Radioactive pollutants migration to Malaysia's environment

Chipmunk, a commentator at Malaysiakini, made a very pertinent comment describing how radioactive as well as non-radioactive pollutants are propagated via air, water, and described very well how extensive it can be. His comment:

In the context of the Malaysian Lynas's LAMP plant the sources of rare earth element exposure would be from air emissions, fugitive dust and contaminated water discharges. Over the projected 10-12 years of operation of the LAMP the cumulative levels of rare earth elements (REE) can be expected to rise in the environment surrounding the plant as the REE migrate through fugitive stockpile emissions and stack emissions. These transport methods will deposit REE on soil and into the sediments of surface water bodies. REE will also migrate through wastewater discharges and leakage from tailings ponds. The Balok River sediment can be expected to act as a reservoir for REE due to deposition from treated waste water discharges.

Here is a summation of Chipmunk's comments in an orderly fashion:

Chipmunk: It is clear that no licence should be issued for the Lynas Advanced Materials Plant (Lamp) to operate until all of the issues related to the long-term management of the factory's waste and construction inadequacies have been resolved.

The issue of the pre-operating licence by the AELB on Feb 2, 2012 ignores this fundamental requirement and places the environment and public health at serious risk.

This proposal would not be approved in Australia without this information. Why the difference in Malaysia? What have the four ministers to say about this matter?

In the context of the Lamp plant, the sources of rare earth element exposure would be from air emissions, fugitive dust and contaminated water discharges.

Over the projected 10 to 12 years of operation of the Lamp, the cumulative levels of rare earth elements (REE) can be expected to rise in the environment surrounding the plant as the REE migrates through fugitive stockpile emissions and stack emissions.

These transport methods will deposit REE on soil and into the sediments of surface water bodies. REE will also migrate through wastewater discharges and leakages from tailings ponds.

The Balok River sediment can be expected to act as a reservoir for REE due to deposition from treated waste water discharges.
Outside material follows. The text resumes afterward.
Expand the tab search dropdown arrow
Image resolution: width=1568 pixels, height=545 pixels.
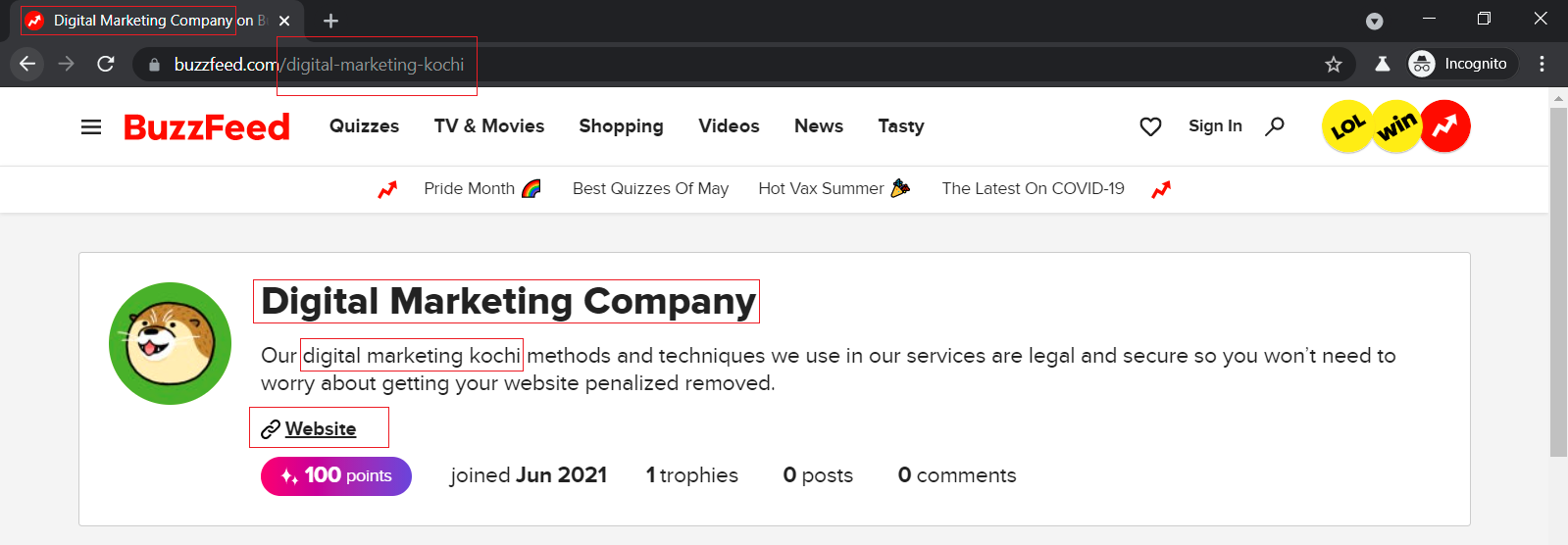[1375, 21]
The matter of long-term disposal of the radioactive waste from the Lamp must be resolved immediately. When the entire decay chain radioactivity of the waste is accounted for, specific radiation levels are as high as 61 Bq/g.

This clearly places the waste in the low level waste (LLW) category for radioactive waste requiring isolation for hundreds of years.

The environmental and human health risk assessment of this radiation exposure is clearly inadequate and the disposal methods very poor in an inappropriate environment.

Under these circumstances, it would appear that environmental radioactive contamination and human exposure is unavoidable. This proposal would not be approved in Australia and the Malaysian government should revoke the TOL on this basis.

Lamp, which is expected to produce 22,500 tonnes per annum of lanthanum oxide equivalent, can be expected to generate annual waste streams of:

191.25 tonnes of fluoride compounds;
292.50 tonnes of flue dust particulate;
between 216 million m3 and 270 million m3 of waste gas (containing NOx, CO, SO2 ,HF, dust concentrate and H2SO4);
1,687,500 m3 of acidic waste-water and
22,500 tonnes of radioactive waste residue (containing water).
Historically, China has been the main global producer of rare earths accounting for up to 90 percent of global production allowing pollution to occur as a result of rare earth mining and refining.

The result has been severe localised environmental contamination in areas where these activities take place.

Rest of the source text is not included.